W kościele katolickim dzień Wszystkich Świętych obchodzony jest od IX wieku i został wyznaczony na 1 listopada przez papieża Grzegorza IV w 837 roku. W ten dzień szczególnie wspominamy zmarłych z naszych rodzin, przyjaciół oraz bohaterów narodowych. Już pod koniec października na cmentarzach składane są na grobach kwiaty i palone lampki, na mogiłach i pomnikach płoną znicze i świeczki, jako symbol pamięci.

To jedno z najpopularniejszych świąt w Polsce, gromadzące co roku na cmentarzach miliony Polaków, którzy kultywują pamięć o swoich bliskich zmarłych.

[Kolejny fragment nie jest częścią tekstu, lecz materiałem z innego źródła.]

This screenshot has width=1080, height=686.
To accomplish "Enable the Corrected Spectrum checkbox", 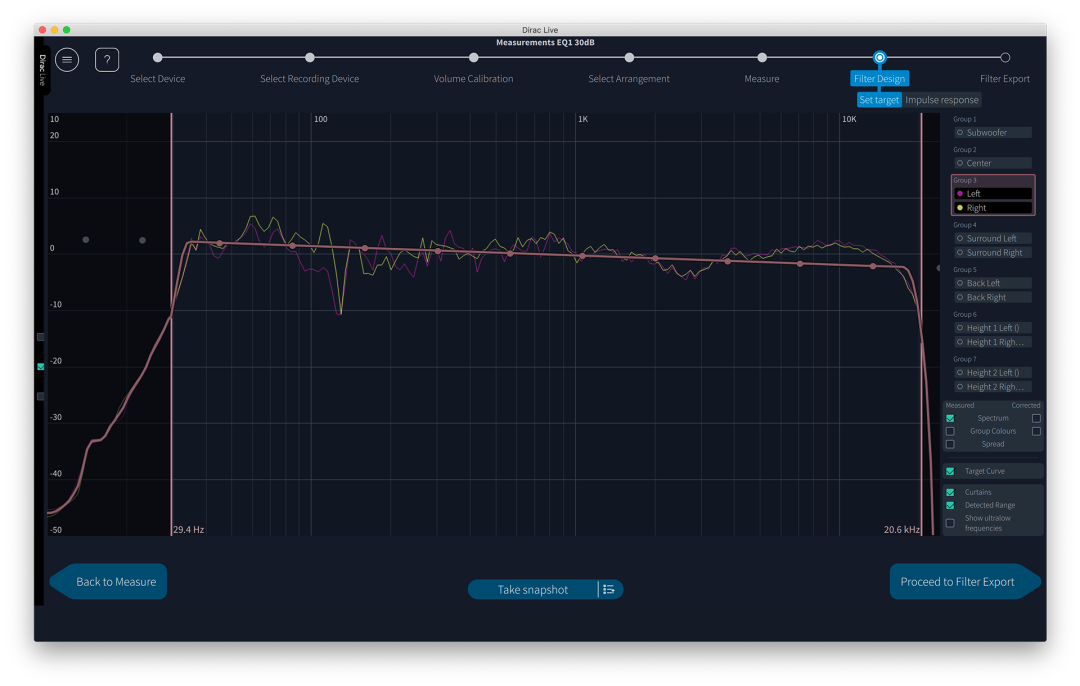I will [x=1036, y=418].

1 listopada składamy w kościele też ofiary na tzw. wypominki, wypisując imiona zmarłych na kartkach z prośbą o modlitwę w ich intencji.
Tego dnia kościół katolicki wspomina zmarłych, nie tylko oficjalnie uznanych świętych czyli beatyfikowanych i kanonizowanych, ale również anonimowych świętych oraz wszystkich wiernych zmarłych.

Następnego dnia, 2 listopada, obchodzony jest dzień wspomnień zmarłych (zwany powszechnie dniem zadusznych) i również w ten dzień odwiedzamy cmentarze, wspominamy i modlimy się za osoby które odeszły.
Aż 95 proc. Polaków deklaruje, że obchodzi Święto Wszystkich Świętych, uczestnicząc w modlitwie i odwiedzając cmentarze.
Od 1 do 8 listopada wierni mają możliwość otrzymania odpustu zupełnego, czyli darowania kary za skutki wywołane przez grzechy i ich odpuszczenie w Sakramencie Pokuty.
Odpust można ofiarować w swojej intencji lub za bliską nam osobę która zmarła. Aby móc go otrzymać trzeba m.in. odwiedzić cmentarz i modlić się za zmarłych.
Święto Wszystkich Świętych celebrują również prawosławni, chociaż nie należy do ich tradycji cerkiewnej.
W Polsce Dzień Wszystkich Świętych jest dniem bardzo uroczystym i pełnym zadumy, mającym być wyrazem pamięci oraz oddania czci i szacunku zmarłym.